» **Work required**: Copy the entries below word for word, starting at the line that contains "Where should I click to: Click the trash" and continuing through the end of the entries.
—————
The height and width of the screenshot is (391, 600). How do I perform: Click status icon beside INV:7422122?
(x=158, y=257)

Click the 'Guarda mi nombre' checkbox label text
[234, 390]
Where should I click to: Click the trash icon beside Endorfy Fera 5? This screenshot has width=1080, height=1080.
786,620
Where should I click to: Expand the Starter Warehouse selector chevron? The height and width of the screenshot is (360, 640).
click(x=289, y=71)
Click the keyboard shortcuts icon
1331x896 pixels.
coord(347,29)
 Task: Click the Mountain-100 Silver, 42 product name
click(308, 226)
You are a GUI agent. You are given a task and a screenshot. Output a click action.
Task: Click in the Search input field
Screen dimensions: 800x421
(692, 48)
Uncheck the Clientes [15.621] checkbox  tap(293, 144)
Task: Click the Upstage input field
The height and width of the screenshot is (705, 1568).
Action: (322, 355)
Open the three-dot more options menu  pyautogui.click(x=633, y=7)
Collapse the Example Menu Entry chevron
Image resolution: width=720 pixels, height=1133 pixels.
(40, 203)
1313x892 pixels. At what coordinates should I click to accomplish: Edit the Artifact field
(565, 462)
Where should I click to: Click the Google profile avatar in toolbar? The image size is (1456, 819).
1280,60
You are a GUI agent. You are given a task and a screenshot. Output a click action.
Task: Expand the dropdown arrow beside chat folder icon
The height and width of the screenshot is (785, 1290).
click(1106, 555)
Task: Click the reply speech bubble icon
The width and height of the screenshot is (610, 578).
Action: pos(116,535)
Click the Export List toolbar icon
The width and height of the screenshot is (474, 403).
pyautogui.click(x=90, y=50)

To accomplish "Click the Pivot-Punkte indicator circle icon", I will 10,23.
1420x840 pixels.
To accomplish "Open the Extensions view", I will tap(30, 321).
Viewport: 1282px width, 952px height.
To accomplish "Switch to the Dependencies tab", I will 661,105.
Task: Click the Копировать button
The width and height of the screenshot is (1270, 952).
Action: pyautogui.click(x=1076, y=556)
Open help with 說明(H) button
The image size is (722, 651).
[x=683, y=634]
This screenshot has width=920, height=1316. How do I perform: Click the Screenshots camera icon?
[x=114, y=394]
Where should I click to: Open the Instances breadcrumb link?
—————
» **Answer in full**:
Where should I click to: Click the trash icon beside Endorfy Fera 5? This screenshot has width=1080, height=1080.
786,620
Where should I click to: Expand the Starter Warehouse selector chevron? The height and width of the screenshot is (360, 640).
click(x=289, y=71)
Click the keyboard shortcuts icon
1331x896 pixels.
coord(347,29)
 Task: Click the Mountain-100 Silver, 42 product name
click(308, 226)
You are a GUI agent. You are given a task and a screenshot. Output a click action.
Task: Click in the Search input field
Screen dimensions: 800x421
(692, 48)
Uncheck the Clientes [15.621] checkbox  tap(293, 144)
Task: Click the Upstage input field
The height and width of the screenshot is (705, 1568).
Action: (322, 355)
Open the three-dot more options menu  pyautogui.click(x=633, y=7)
Collapse the Example Menu Entry chevron
Image resolution: width=720 pixels, height=1133 pixels.
(40, 203)
1313x892 pixels. At what coordinates should I click to accomplish: Edit the Artifact field
(565, 462)
Where should I click to: Click the Google profile avatar in toolbar? The image size is (1456, 819).
1280,60
You are a GUI agent. You are given a task and a screenshot. Output a click action.
Task: Expand the dropdown arrow beside chat folder icon
The height and width of the screenshot is (785, 1290).
click(1106, 555)
Task: Click the reply speech bubble icon
The width and height of the screenshot is (610, 578).
Action: pos(116,535)
Click the Export List toolbar icon
The width and height of the screenshot is (474, 403).
pyautogui.click(x=90, y=50)

To accomplish "Click the Pivot-Punkte indicator circle icon", I will 10,23.
1420x840 pixels.
To accomplish "Open the Extensions view", I will tap(30, 321).
Viewport: 1282px width, 952px height.
To accomplish "Switch to the Dependencies tab", I will 661,105.
Task: Click the Копировать button
The width and height of the screenshot is (1270, 952).
Action: pyautogui.click(x=1076, y=556)
Open help with 說明(H) button
The image size is (722, 651).
[x=683, y=634]
This screenshot has width=920, height=1316. How do I perform: Click the Screenshots camera icon?
[x=114, y=394]
Where should I click to: Open the Instances breadcrumb link?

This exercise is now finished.